The reason many have difficulty in understanding this book lies not only in interpreting the symbols,
but also in failing to take note of the suggestions that are given in the first eight verses.
A devotion introduction for July
We come this month to the first three chapters of the book of Revelation, the great consummation of Scripture, the book in which all the threads of doctrine which have been running through the Bible come together. The story of sin finds its solution in Revelation. The agony of the human heart finds its explanation and its ultimate consummation in Revelation. This is a book that frightens many people. No book of the Bible is quite so fearsome to many as Revelation. Some people are literally afraid to read this book. To them it is like a chamber of horrors. They read of all those strange animals, remarkable visions, and amazing beings which appear — the unusual, almost weird, personalities that occupy the pages of this book — and it becomes to them a sort of eschatological Disneyland where they are afraid to venture.

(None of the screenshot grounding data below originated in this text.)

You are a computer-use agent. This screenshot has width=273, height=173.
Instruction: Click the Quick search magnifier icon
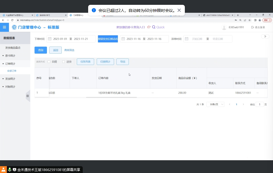[154, 27]
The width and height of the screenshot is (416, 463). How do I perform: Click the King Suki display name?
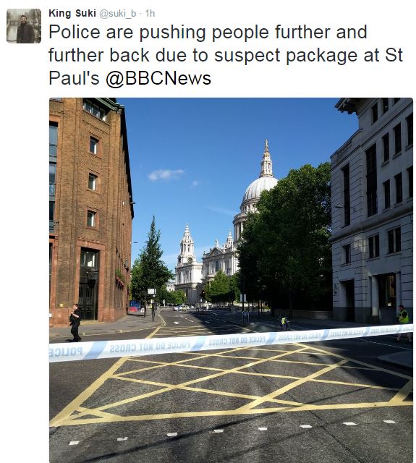click(72, 13)
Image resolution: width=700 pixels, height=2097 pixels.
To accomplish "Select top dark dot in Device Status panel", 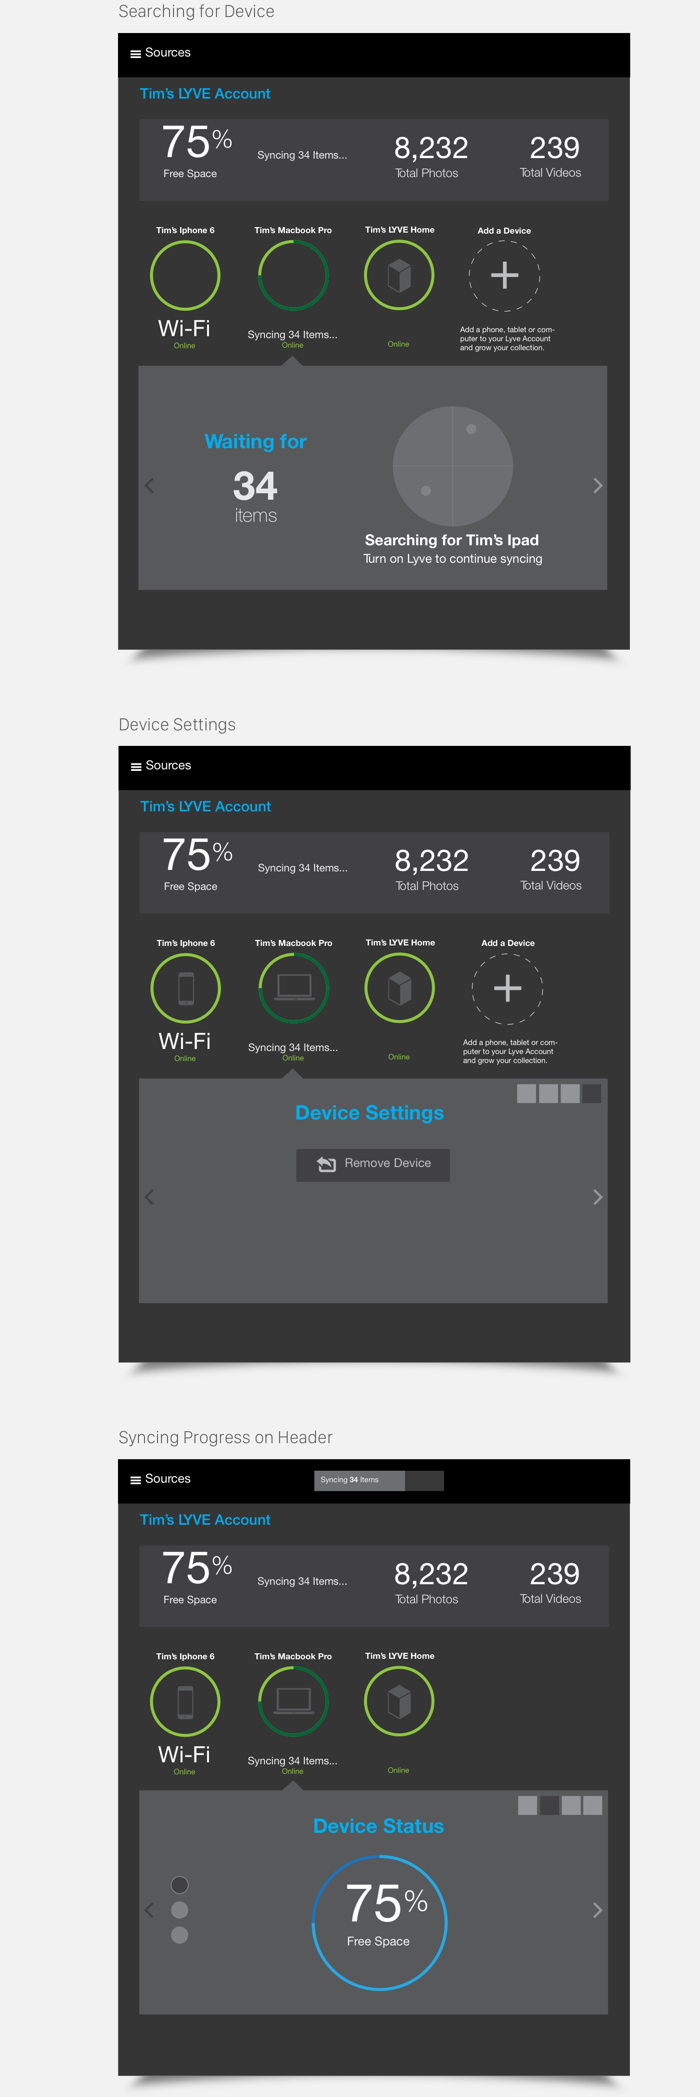I will (180, 1885).
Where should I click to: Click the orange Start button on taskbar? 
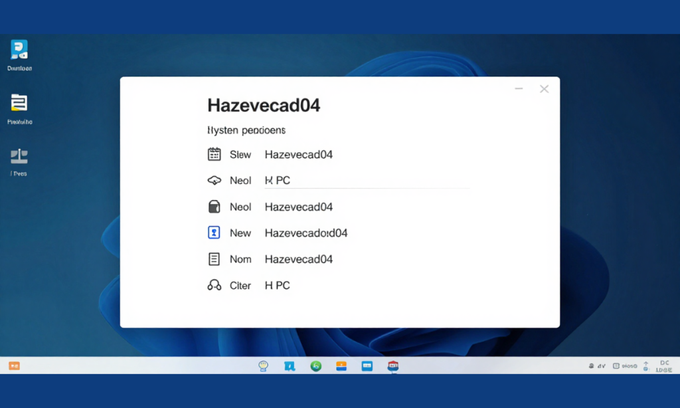coord(15,366)
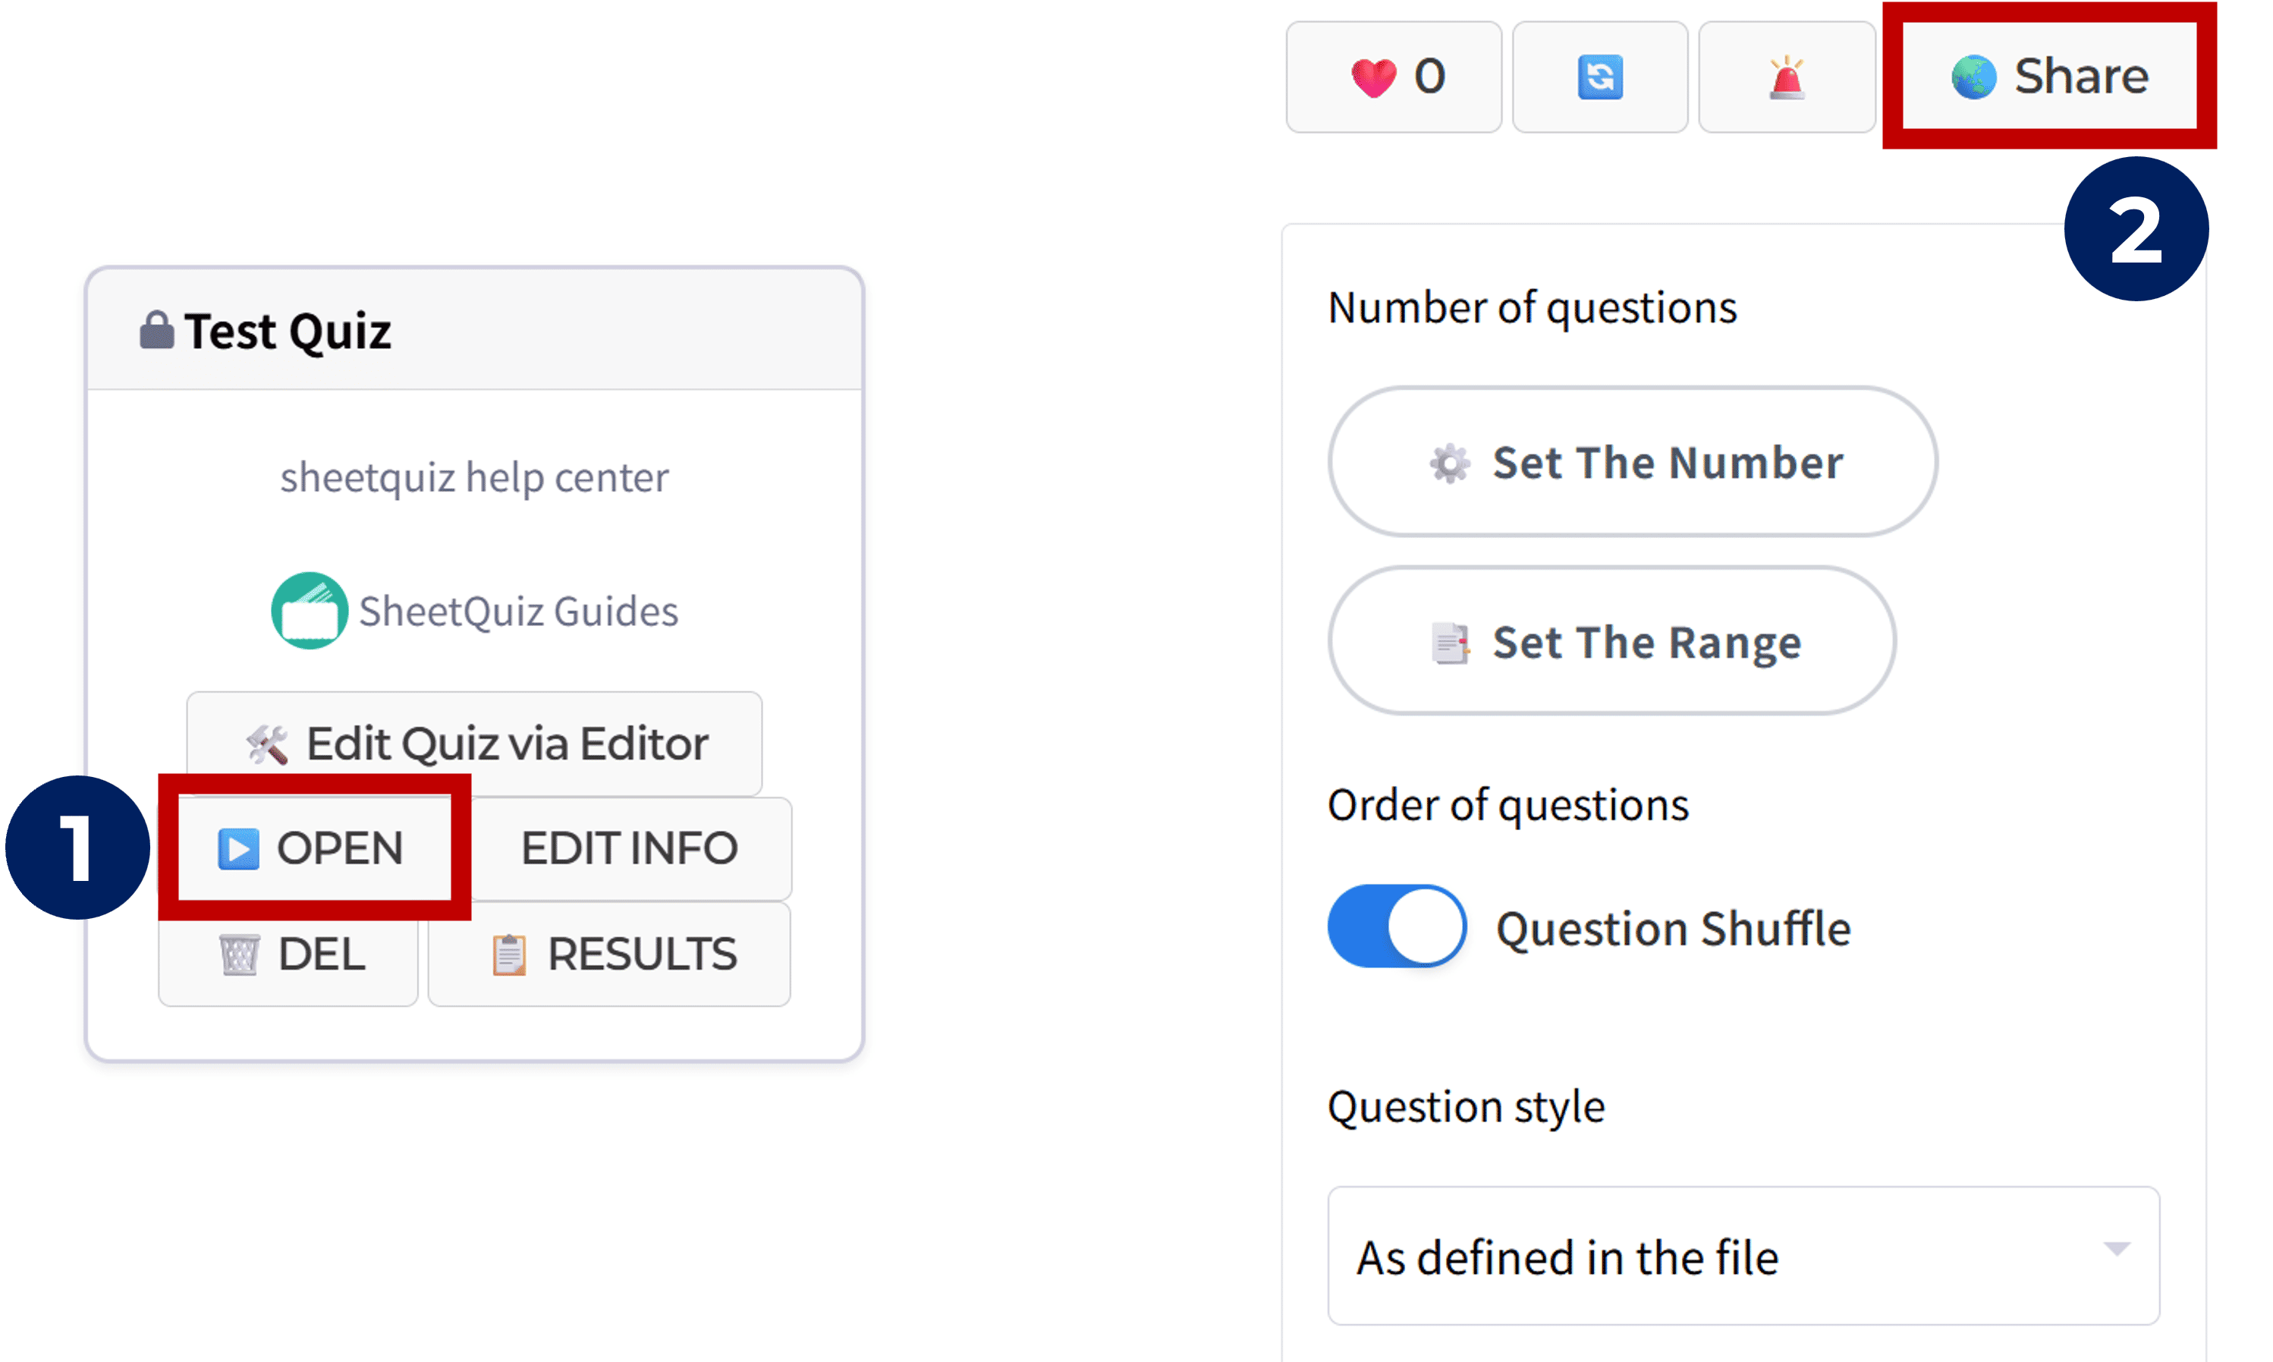Image resolution: width=2273 pixels, height=1362 pixels.
Task: View quiz RESULTS clipboard button
Action: [610, 955]
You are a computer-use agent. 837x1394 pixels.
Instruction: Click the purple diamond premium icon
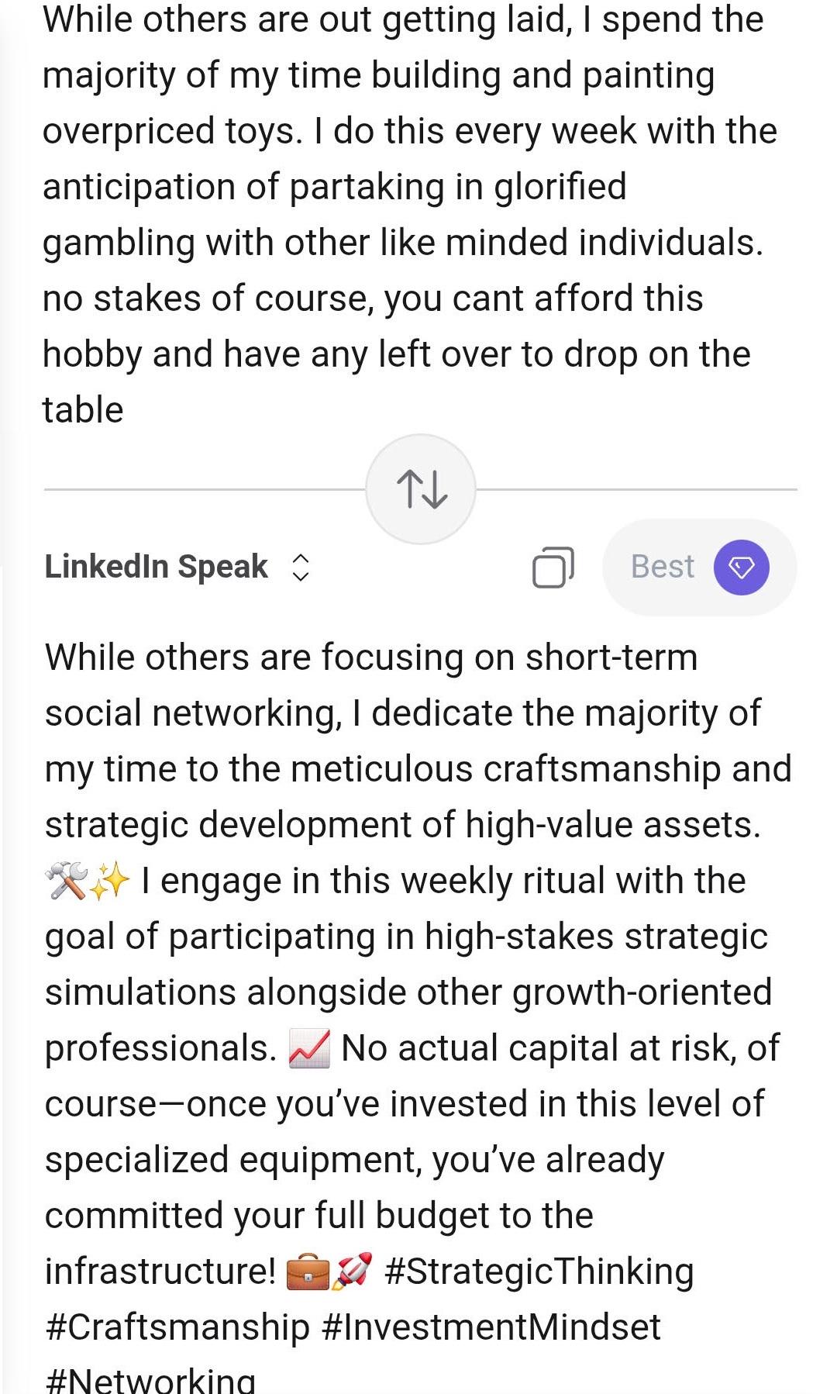742,568

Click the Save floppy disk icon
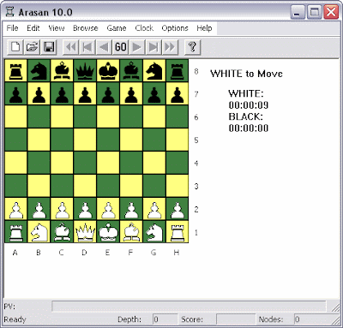click(x=48, y=47)
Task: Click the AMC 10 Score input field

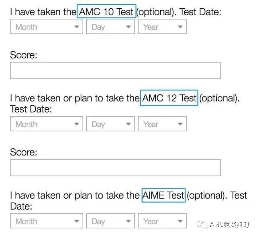Action: coord(115,71)
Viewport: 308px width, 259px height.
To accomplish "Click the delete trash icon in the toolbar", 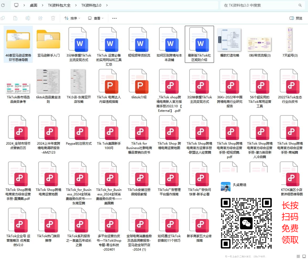I will click(53, 18).
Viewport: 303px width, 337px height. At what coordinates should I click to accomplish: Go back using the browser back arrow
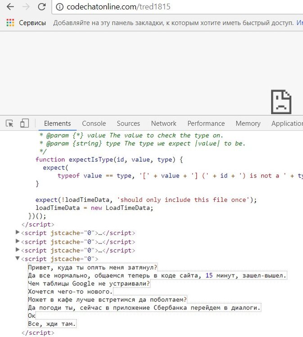(x=10, y=7)

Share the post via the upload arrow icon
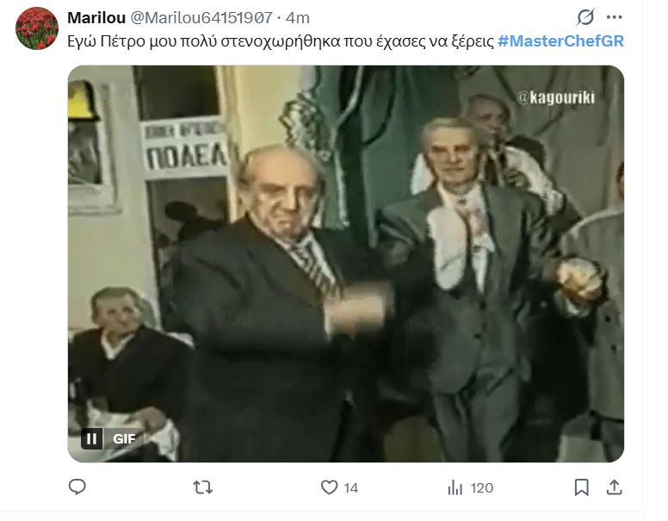pyautogui.click(x=615, y=487)
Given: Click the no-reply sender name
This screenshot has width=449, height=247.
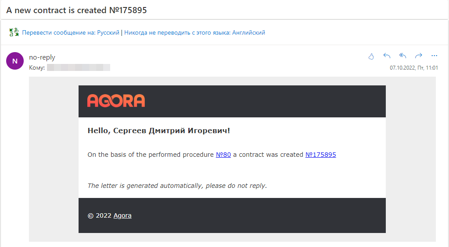Looking at the screenshot, I should 42,57.
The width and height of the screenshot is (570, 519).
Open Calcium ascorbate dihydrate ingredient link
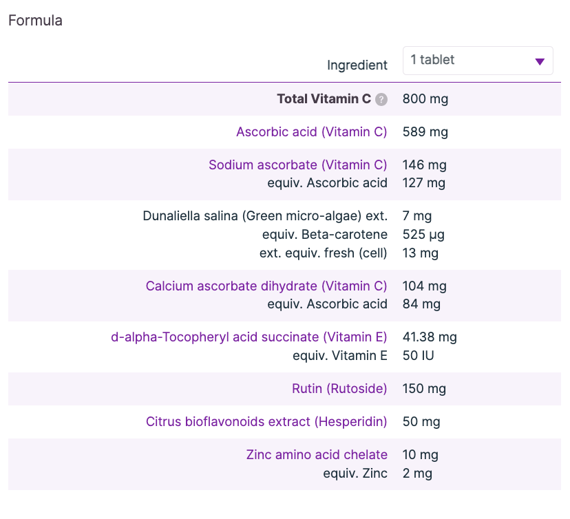coord(266,286)
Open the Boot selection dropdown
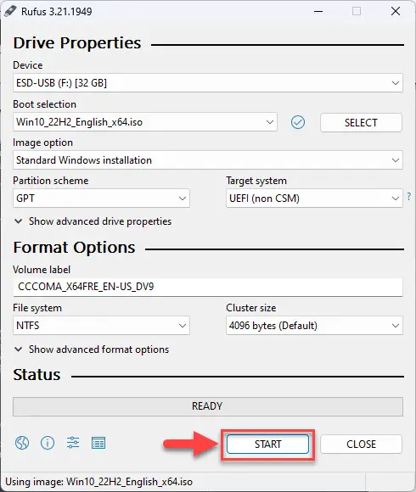The image size is (416, 492). (145, 122)
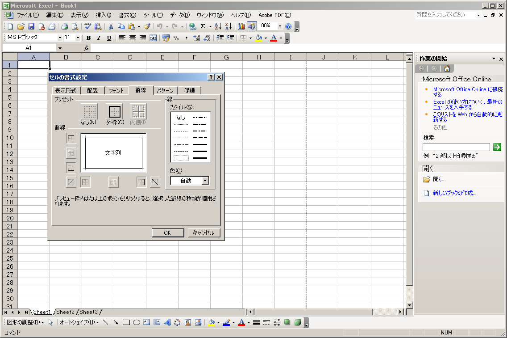This screenshot has width=507, height=338.
Task: Expand the font size dropdown showing 11
Action: (x=78, y=38)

Because of this, there are many who simply do not read this book.
But if you read the first seven verses you will notice that this is the only book of the Bible which contains a promise of special blessing to those who read it:
Blessed is the one who reads aloud the words of this prophecy, and blessed are those who hear it and take to heart what is written in it, because the time is near
(Revelation 1:3).
Revelation is not a difficult book to understand, once you grasp the key to it.
The Lord Jesus appears to John as he is in exile on the island of Patmos in the Aegean Sea,
at the close of the 1st Century, and says to him,
I am the Alpha and the Omega who is, and who was, and who is to come, the Almighty
(Revelation 1:8).
Then he says to him, Write, therefore, what you have seen, what is now and what will take place later
(Revelation 1:19).
There is the key to the book: What John sees occupies the first chapter.
What is occupies Chapters 2 and 3 — the letters to the seven churches.
What is to take place hereafter occupies Chapter 4 through the rest of the book.
This month we will focus on the what John sees (chapter 1) and what is (chapters 2-3).